プラス、延長の12分(計72分)で決着した猪木&星野vsニック&クイン

 日本プロレス有史以来、60分時間切れまで行った試合は、全68試合(61分1本勝負、その後に延長で決着がついたものも含む。70年11月の猪木&星野勘太郎vsニック・ボックウィンクル&ジョニー・クインなど)。その最初は、ノーフォールのまま時間切れとなった、57年10月の力道山vsルー・テーズ。“ノーフォールのまま”と但し書きしたのは他でもない。3本勝負で、結果、3本目(もしくは2本目など)で時間切れとなった試合も、この数の中に入っているため。だが、世代的なものもあり、時間内に、1度は決着がついてるものをフルタイム戦とするのはよしとしない価値観もなくはないだろう。

 そこで、改めて、「60分ノーフォール」のフルタイム戦を洗い直すと、先日のオカダvsオメガまでで、計23試合。順に見て行こう。

 力道山vsテーズの次は、当時、合同興行で旗揚げした国際プロレスの旗揚げ戦でのダニー・ホッジvsヒロ・マツダ(67年1月)。日本プロレスでの馬場vsジン・キニスキー(68年12月)などを経て、馴染みの名が並ぶのは、85年11月のジャンボ鶴田vs長州力か。同一戦は試合前、マイクで「両者リングアウトによる引き分けはなし」とコールされたので、期待が高まったのだが……。内容では鶴田の圧勝だったとされる同試合。しかしその長州が、試合終盤、初公開のジャーマン・スープレックスを出したのが印象深い。アマチュア・レスリングでの実績からも比較されることの多い両者だっただけに、この方面での地力も見せつけた長州。それは、鶴田相手だったからの意地ではなかったか。

 80年代は、猪木vsブロディと猪木vs藤波(88年8月)しかフルタイム戦がなく、90年代に至っては1戦もなかった新日本だが、02年から03年にかけて3試合(永田vs蝶野、永田vs中西など)。タフな新日本を見せつけたが、この頑張りは、武藤敬司、小島聡らが抜けた直後だったことと、無関係ではあるまい。

 死闘が多い印象のNOAHでは、意外にも08年10月のKENTAvs丸藤のみ。
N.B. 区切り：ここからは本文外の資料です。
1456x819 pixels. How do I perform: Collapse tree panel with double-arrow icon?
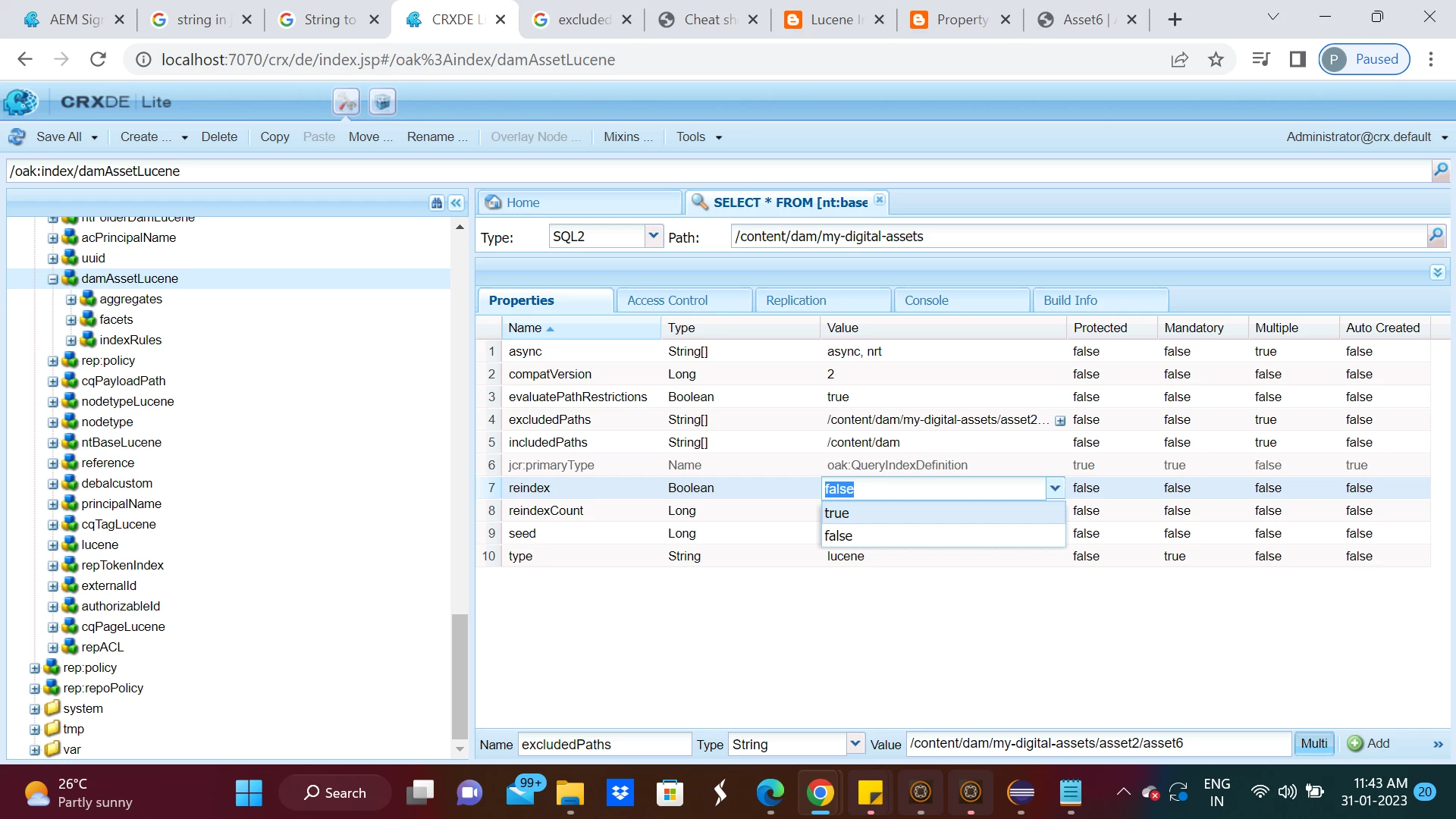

このシリーズ、客出しの曲はKENTAが選んでいたのだが、曲はMr.Childrenの「終わりなき旅」。まさに同曲を彷彿とさせる、永遠のライバルらしい一戦となったわけだが、試合前日の調印式で、KENTAはこう予告している。「非常にリラックスしてますね。大一番を前に遅刻してるくらいなので」。実はこの日の調印式に、KENTAは40分も遅刻して来たのだった。「寝坊した」らしいが、ここで過眠を取っていたことが、60分戦うスタミナに繋がったのかも!?

フルタイム戦の宝庫、四天王プロレス

 そして、フルタイム戦が多発したプロレスと言えば、何より90年代の全日本・“四天王プロレス”。5試合もあり、うち2試合は三沢、小橋vs川田、田上(95年1月と、同年10月)。冒頭の蝶野が言うにはステイタスのはずなのだが、1戦目でタイトル奪取に失敗した田上が、「骨折り損のくたびれ儲けとはこのことだよ……」とボヤいているのが可笑しい。95年3月の6人タッグ、馬場&川田&田上vs三沢&小橋&ハンセンは、もともとハンセンの位置に浅子覚が入っていたのだが、そのハンセンと一騎打ちする予定だったスティーブ・ウィリアムスの欠場により実現した夢のカード。60分の時間中に、馬場のラリアットは出るわ、川田の側転エルボーは出るわで、レア技のオンパレード。フルタイム戦の魅力はこういったところにもあるかも知れない。

 残りの2つはいずれも川田vs小橋(96年10月など)なのだが、中でも阪神大震災の2日後に行われたフルタイム戦は特筆されるべき。「60分の間だけでも、辛さを忘れてくれたら……」の小橋の試合後談話が胸に迫る。ノーテレビの一戦と言われ、伝説化しているのだが、震災で放送局が現地入り出来なかったのである(ビデオはあり)。試合後に起きた感動的な「全日本」コールも語り草だが、個人的には試合前、三冠王者としてメインを戦う川田が関係者に頼んだ言葉が印象深い。

「一人になれる控室を用意してくれませんか?」

 口下手な川田の、同一戦への覚悟と緊張があふれ出た切願ではなかったか。

西村がシューズを脱いで戦った例も(02年6月・蝶野&天山vs西村&中西)

 60分の間には、思わぬ出来事も。鷹木信悟vsB×Bハルク(08年6月)でもハルクが膝を負傷したが、最後まで戦い抜き、感動したCIMAが、自らのタイトルを返上し、両者での決定戦へと促した。69年12月、“テキサスの若馬”、ドリー・ファンク・ジュニアとフルタイム戦を戦った猪木は、最初から左手の中指を骨折していた。にもかかわらず、最後まで戦い抜いた猪木を評し、ドリーの父の、ドリー・ファンク・シニアは言った。「猪木は、カミカゼだ」。ドリーが聞く。「カミカゼって、なんだ?」、「イッツ・クレイジー」。ドリーは、「ノー」と言い、最大級の賛辞を猪木に送った。「猪木はカミカゼなんかじゃない。テキサス人以上のガッツマンさ」

 60分を戦い得るのは、何よりその強き精神力の持ち主。偉業をなした名士たちを、改めて讃えたい。